TEin Dialog zur Klärung von Fragen
Zum Artikel „Beton statt Biotop am Baggersee?“ (TAGEBLATT vom 10. Januar) schreibt Helge Prange aus Bliedersdorf:
Ich wundere mich immer noch, warum in der Sandkuhle in Nottensdorf gebaut werden soll, obwohl die grundlegenden Fragen noch immer nicht geklärt sind.
Der erste Punkt ist, wie soll der Hang gesichert werden? Das einzige Sinnvolle wäre, wenn man in Stufen mit Spundwänden absichert oder gibt es da schon ein offizielles Gutachten? Diese Methode würde das Bauen sehr teuer machen und es gäbe bestimmt Orte in der Gemeinde Nottensdorf, die besser geeignet wären, auch aus der Sicht, dass man junge Familien in die Gemeinde holen möchte. Für eine Familie mit durchschnittlichem Einkommen wäre das höchstwahrscheinlich dort nicht möglich.

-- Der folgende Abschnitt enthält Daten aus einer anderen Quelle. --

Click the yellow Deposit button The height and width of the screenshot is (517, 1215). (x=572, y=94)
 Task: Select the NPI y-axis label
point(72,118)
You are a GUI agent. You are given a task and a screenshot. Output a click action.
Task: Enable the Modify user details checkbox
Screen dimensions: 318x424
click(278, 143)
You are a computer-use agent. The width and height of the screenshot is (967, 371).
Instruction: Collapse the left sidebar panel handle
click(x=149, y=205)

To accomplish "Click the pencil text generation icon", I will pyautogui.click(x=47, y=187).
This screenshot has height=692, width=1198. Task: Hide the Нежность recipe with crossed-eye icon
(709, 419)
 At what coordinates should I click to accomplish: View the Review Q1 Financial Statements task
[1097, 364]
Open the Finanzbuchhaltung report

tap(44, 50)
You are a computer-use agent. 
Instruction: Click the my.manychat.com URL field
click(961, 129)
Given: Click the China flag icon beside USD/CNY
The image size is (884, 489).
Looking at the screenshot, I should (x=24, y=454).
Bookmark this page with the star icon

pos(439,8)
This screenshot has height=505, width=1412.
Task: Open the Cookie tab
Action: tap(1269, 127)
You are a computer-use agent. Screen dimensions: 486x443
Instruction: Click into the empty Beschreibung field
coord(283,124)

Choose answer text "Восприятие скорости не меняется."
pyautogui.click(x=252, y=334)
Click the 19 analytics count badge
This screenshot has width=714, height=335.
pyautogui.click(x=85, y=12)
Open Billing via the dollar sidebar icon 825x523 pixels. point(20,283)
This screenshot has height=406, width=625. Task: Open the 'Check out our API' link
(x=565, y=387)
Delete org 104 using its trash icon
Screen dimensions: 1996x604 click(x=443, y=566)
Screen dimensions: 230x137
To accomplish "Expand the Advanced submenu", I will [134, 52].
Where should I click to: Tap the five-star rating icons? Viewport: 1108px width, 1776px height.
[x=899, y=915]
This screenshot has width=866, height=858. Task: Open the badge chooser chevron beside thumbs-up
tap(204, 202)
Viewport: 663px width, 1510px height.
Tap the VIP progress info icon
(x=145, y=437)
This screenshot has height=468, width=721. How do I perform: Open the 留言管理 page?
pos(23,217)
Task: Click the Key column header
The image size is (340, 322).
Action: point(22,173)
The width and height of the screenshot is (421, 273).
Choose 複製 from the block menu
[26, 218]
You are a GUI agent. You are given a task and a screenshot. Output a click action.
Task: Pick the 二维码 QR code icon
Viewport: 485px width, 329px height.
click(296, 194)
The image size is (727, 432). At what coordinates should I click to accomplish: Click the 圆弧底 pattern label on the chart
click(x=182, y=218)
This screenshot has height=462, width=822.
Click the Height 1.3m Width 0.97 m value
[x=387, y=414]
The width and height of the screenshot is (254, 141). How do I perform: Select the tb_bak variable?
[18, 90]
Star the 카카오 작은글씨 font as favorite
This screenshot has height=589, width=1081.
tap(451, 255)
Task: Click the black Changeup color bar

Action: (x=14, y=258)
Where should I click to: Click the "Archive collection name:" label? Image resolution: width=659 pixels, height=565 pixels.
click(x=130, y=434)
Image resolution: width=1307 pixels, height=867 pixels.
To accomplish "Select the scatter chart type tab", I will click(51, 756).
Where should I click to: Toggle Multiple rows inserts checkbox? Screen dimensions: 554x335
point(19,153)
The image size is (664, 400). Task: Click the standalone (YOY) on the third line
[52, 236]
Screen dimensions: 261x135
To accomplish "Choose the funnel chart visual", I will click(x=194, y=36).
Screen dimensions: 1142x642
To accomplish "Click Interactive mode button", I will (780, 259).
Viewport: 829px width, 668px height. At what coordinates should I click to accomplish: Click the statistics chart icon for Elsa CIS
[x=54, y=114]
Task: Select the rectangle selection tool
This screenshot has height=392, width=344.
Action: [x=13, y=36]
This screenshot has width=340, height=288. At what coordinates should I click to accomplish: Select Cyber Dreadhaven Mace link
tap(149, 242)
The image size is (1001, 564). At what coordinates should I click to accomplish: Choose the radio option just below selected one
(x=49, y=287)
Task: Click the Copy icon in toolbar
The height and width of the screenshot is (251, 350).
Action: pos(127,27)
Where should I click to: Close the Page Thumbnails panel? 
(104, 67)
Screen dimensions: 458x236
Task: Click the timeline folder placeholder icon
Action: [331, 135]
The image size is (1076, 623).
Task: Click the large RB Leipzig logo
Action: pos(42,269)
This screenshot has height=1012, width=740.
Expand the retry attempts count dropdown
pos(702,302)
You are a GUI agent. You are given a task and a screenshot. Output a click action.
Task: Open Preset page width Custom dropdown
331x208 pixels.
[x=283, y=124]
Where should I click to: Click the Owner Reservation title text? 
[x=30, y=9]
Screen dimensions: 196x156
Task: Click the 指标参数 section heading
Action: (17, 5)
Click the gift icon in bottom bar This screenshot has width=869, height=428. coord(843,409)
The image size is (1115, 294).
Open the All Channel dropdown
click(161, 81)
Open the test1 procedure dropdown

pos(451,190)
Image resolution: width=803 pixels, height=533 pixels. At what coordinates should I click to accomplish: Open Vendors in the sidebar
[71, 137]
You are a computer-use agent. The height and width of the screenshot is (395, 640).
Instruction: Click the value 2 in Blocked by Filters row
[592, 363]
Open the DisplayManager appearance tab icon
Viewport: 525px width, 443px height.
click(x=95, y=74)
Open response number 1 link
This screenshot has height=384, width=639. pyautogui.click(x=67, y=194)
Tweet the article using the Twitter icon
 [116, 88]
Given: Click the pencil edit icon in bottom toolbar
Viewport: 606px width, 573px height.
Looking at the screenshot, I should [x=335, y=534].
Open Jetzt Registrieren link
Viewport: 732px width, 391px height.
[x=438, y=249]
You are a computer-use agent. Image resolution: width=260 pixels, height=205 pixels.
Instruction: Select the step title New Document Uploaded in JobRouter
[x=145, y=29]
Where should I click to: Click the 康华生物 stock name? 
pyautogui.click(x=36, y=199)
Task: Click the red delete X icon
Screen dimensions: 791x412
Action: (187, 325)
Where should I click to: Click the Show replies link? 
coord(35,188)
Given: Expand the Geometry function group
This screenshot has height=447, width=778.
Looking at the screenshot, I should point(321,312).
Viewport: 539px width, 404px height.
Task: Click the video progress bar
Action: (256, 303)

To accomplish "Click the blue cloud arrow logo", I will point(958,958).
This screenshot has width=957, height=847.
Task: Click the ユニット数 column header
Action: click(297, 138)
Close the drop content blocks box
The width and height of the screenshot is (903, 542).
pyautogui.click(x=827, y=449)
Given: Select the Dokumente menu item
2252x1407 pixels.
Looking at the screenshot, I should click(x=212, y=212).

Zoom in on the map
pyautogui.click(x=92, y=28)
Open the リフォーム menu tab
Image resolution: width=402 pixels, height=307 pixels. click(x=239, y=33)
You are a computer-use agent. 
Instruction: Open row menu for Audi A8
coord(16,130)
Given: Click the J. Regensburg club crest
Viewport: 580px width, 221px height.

Zum zweiten Punkt, wie soll das Regenwasser dort abgeleitet werden, wenn die Flächen versiegelt werden? Ich gehe nicht davon aus, dass das Wasser in den See geleitet werden soll, denn der Baggersee hat die gleiche Höhe wie die Wohnsiedlung Töfenkamp. Das wird bei Starkregenereignissen zu einem Problem werden oder sind dann Starkregenereignisse nur noch in Ketzendorf erlaubt? Diese Fragen sind alle unbeantwortet. Das Bauvorhaben wurde von den „Nachbarn“ in dem Bereich abgelehnt. Es ist eher ein „Schaden“, der dort in der Natur entsteht und es entsteht der Eindruck, hast du Geld darfst du alles machen. In meinen Augen sollte der Gemeinderat sich besser erklären, damit nicht der Eindruck entsteht, dass man nur den Großverdienern hilft. Ich schlage vor, dass der Gemeinderat, die Firma Bunte, Naturverbände und die Anwohner sich vor Ort treffen und in einem Dialog austauschen sollten, um das Verständnis des Gegenübers zu gewinnen und die Sorgen aller Beteiligten auch anzuhören.